(Stored data)
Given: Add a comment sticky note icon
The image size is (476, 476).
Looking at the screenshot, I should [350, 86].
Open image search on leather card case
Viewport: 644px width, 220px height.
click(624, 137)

Aim of the exercise: Repeat all of the data shown above, exactly as it appears.

Result for this exercise:
Given: Add a comment sticky note icon
The image size is (476, 476).
Looking at the screenshot, I should [350, 86].
Open image search on leather card case
Viewport: 644px width, 220px height.
click(624, 137)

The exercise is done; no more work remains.